Dos seis brasileiros que competiram, de cara, metade já caiu na repescagem. Foram eles, Jihad, Neco e Léo Neves. Dos três, quem teve a melhor atuação foi Léo Neves. Em Tavarua aconteceu a mesma coisa que em Teahupoo: surfou bem, mas infelizmente seu adversário foi melhor.

 

Se levarmos em conta que esquerdas tubulares não são o seu forte, podemos dizer que teve boas atuações, até surpreendentes, porém obteve resultados fracos e pela terceira vez consecutiva ficou com a 33ª colocação, mas nas próximas etapas deve se recuperar.

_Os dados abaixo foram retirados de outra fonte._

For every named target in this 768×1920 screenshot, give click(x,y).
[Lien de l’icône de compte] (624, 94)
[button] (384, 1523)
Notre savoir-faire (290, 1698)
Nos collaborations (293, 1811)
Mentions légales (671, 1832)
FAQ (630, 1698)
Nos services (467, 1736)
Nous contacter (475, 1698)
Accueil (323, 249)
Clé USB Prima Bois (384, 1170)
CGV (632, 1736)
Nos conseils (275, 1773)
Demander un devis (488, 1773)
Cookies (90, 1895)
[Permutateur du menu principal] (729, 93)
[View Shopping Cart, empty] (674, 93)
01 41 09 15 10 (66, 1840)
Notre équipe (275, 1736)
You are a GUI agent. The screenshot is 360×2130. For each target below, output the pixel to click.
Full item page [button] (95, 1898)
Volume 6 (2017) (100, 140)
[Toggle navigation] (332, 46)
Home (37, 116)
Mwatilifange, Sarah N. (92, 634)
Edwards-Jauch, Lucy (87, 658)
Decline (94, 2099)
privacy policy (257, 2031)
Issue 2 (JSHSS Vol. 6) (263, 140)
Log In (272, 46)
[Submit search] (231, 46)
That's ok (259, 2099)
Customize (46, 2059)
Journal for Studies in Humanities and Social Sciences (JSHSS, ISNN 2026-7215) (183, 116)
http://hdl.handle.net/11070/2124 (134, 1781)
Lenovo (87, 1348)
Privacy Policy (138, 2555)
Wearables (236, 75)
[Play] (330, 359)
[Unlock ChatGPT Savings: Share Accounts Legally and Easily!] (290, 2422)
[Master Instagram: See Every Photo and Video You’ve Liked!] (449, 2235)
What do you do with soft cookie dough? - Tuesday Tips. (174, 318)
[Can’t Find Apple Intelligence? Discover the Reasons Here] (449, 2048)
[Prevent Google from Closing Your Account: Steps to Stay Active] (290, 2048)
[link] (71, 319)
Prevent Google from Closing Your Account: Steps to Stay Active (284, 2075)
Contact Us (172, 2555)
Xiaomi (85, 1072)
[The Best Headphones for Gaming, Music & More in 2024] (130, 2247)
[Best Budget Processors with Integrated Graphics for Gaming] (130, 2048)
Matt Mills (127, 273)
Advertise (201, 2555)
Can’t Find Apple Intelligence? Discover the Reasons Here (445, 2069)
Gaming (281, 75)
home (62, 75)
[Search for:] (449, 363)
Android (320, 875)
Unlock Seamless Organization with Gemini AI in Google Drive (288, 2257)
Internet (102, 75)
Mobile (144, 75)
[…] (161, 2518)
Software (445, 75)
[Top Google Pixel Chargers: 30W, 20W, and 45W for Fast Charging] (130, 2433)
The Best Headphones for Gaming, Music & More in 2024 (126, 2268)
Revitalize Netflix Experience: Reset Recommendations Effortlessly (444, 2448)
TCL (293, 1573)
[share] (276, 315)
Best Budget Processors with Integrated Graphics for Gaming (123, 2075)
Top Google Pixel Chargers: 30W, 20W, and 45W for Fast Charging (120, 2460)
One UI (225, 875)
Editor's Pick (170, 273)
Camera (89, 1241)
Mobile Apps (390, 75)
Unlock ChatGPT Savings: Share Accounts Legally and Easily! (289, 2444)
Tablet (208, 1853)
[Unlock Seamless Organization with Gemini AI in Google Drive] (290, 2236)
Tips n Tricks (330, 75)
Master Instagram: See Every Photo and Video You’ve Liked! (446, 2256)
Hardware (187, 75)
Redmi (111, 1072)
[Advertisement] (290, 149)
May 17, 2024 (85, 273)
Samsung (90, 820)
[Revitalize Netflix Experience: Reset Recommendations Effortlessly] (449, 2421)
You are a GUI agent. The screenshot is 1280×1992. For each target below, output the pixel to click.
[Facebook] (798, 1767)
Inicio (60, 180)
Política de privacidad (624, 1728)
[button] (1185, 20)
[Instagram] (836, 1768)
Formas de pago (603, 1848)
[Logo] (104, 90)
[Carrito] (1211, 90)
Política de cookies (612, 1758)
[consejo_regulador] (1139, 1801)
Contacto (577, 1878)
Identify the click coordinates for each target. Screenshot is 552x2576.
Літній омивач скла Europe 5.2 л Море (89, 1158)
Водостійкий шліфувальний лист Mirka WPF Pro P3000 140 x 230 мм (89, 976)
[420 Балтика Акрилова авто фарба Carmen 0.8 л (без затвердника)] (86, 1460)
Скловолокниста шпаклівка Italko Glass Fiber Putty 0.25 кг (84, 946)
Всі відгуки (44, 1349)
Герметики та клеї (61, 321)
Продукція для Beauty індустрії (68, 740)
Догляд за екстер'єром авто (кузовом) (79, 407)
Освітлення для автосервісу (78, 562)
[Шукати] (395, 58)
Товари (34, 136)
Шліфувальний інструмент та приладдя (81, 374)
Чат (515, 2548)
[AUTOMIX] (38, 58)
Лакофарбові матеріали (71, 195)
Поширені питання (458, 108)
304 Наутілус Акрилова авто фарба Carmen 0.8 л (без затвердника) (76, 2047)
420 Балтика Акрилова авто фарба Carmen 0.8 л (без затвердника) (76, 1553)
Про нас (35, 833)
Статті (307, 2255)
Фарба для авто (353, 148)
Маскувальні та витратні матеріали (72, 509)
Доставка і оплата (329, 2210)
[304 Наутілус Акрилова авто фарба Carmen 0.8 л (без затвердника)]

No terceiro round, Rodrigo Dornelles e Heitor Alves perderam. Pedra fez o ?basicão? nas ondas de Cloudbreak e Restaurants. Às vezes, o ?basicão? funciona e dá para passar algumas baterias, quem sabe até ao quarto round, ou se estiver com sorte até às quartas, mas na maioria das vezes a falta de um surf mais radical e vertical o leva apenas até ao terceiro.

 

Já Heitor Alves, merece ir mais longe nas etapas, mas desde Snapper Rocks só pega adversários cascudos, como Kelly Slater, Dane Reynolds, Kai Otton e Bobby Martinez. Não que seja impossível derrotar esses caras, mas surfar contra nomes fortes e consagrados dificulta a vida de qualquer rookie que a mídia não esteja ?babando-ovo?.

Já Adriano de Souza novamente levou a bandeira do Brasil nas costas entre os integrantes da elite. Sinceramente, com estes resultados e com o surf que vem apresentando, não é de se duvidar que haja mais uma vitória brasileira em alguma etapa este ano. Ou no mínimo, algumas finais, já que está se tornando um nome forte em qualquer condição de mar e a cada etapa ganha mais espaço e reconhecimento da mídia internacional.

 

Em seu primeiro ano de WCT, teve uma boa performance em Tavarua, mas teve azar. Agora em 2008 apenas confirmou o que já havia mostrado, com um belíssimo terceiro lugar, para entrar no restrito grupo dos top 5.
  

Para a próxima etapa, que rola em Jeffrey?s Bay, podemos esperar uma atuação melhor do que nas bancadas do Pacífico. Se nenhum surfista do WCT precisar ser substituído por um alternate, é bem provável que teremos Adriano de Souza e Jordy Smith na mesma bateria do primeiro round, e o sul-africano com certeza irá mostrar tudo que sabe em seu território. Por favor Mineirinho, ganhe essa.